J'avais visité Brouage à la mi-septembre.
S'il était demandé d'être prudent, nombre de commerces étaient encore ouverts. On déambulait sur les rues pavées et visitait les galeries d'art qui lui donnaient un petit air de Saint-Paul-de-Vence, en plus modeste, mais charmant.
Il était agréable de s'imaginer prendre l'air marin depuis les remparts et de guetter un vol d'aigrette, reine au sein de cette réserve naturelle.
J'avais découvert la reconnaissance que les québécois vouent à un enfant du pays, Samuel de Champlain (1567-1635) lequel après avoir découvert le Canada ouvrit la porte de l’immigration charentaise vers ce nouveau monde qui attira les esprits les plus entreprenants.
J'ai profité d'un aménagement du confinement pour retraverser la ville le 2 décembre dernier. Malgré le soleil, les rues étaient désertes et son éloignement du littoral semblait la cause d'une désaffection qui n'avait aucun rapport avec cette évolution.
Comment imaginer dans ces conditions que Brouage fut autrefois un port stratégique concurrent de La Rochelle ? La bourgade semble perdue à une dizaine de kilomètres du rivage. Comme quoi tandis que la mer grignote du terrain d'un côté, elle le rend d'un autre.Si l'on y voit encore de l'eau c'est celle des marais qui l'entourent. Les remparts sont demeurés intacts, à l'exception de la porte d’Hiers, au sud, partiellement détruite, qui ouvre sur la place d’Armes et les anciennes casernes. Les fortifications sont imposantes, composées de sept bastions reliés par des courtines de onze mètres de haut et ponctués d'une vingtaine d'échauguettes d'où l'on aperçoit la mer au lointain.
Ces murs ont été construits entre 1630 et 1640 sous la volonté de Richelieu. On pouvait alors entreposer dans la poudrière jusqu'à vingt tonnes de poudre. La gloire de la place fut aussi rapide que l'arrivée de son déclin. Elle ne resta pas longtemps concurrente de La Rochelle. Comment aurait-elle pu se maintenir alors que le port s'envasait ? Et puis Rochefort lui fit de l'ombre.

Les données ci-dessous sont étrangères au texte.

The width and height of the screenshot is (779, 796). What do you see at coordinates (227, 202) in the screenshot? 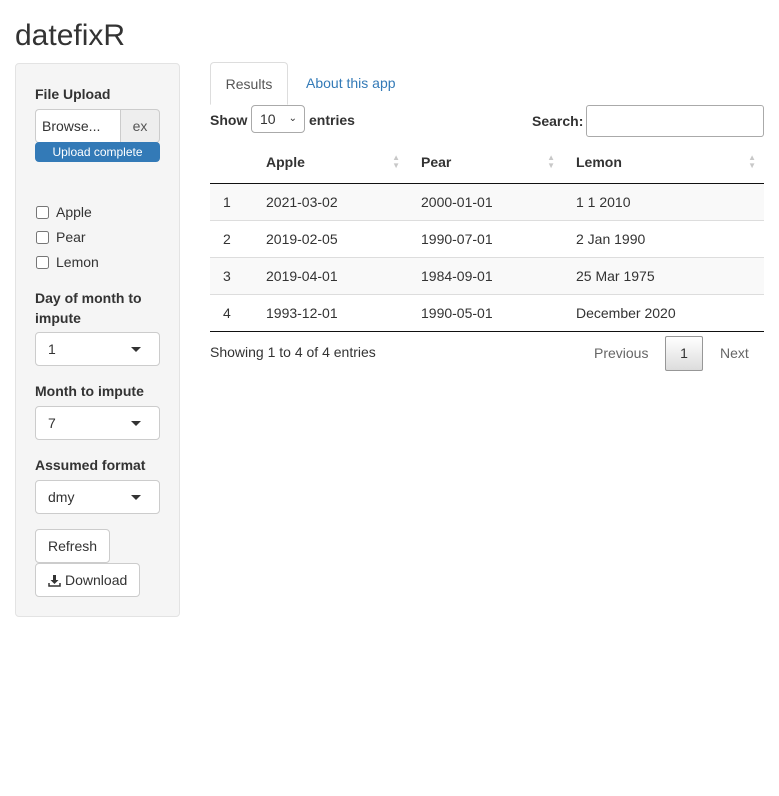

Brouage déclina, fut abandonnée par les militaires même si de nombreuses écoles subsistent dans la région.La ville fut le théâtre de plusieurs épisodes épisodes historiques. En septembre 1659, c'est là que le jeune Louis XIV (il n'a que 21 ans) revoit pour la dernière Marie Mancini dont il est éperdument amoureux mais à qui il devra renoncer pour épouser Marie-Thérèse d'Autriche. Un escalier porte son nom, rappelant sa tristesse.
Un autre personnage célèbre a marqué la ville au XVII° siècle, Champlain, l'officier de marine cité plus haut qui entreprit son périple au Canada dès 1603. Il fit récit de ses voyages et découvertes auprès de ceux qu'il désigna sous le terme d'"Indiens sauvages".
Cinq ans après son départ, Brouage édifie l'église Saint-Pierre, à laquelle les Québécois offrirent sept vitraux illustrant la fondation de Québec.
Ce vitrail (ci-dessus) représente l'île Sainte-Croix et une statuette d'amérindienne est placée sur l'autel. Le vitrail de droite (ci-dessous) représente Montréal.
Une plaque mentionne que le vœu formulé par Champlain que l’on parle français au Québec a été exhaussé. C'est une consolation post-mortem pour cet homme, chassé par les anglais en 1629 du pays qu'il aima tant.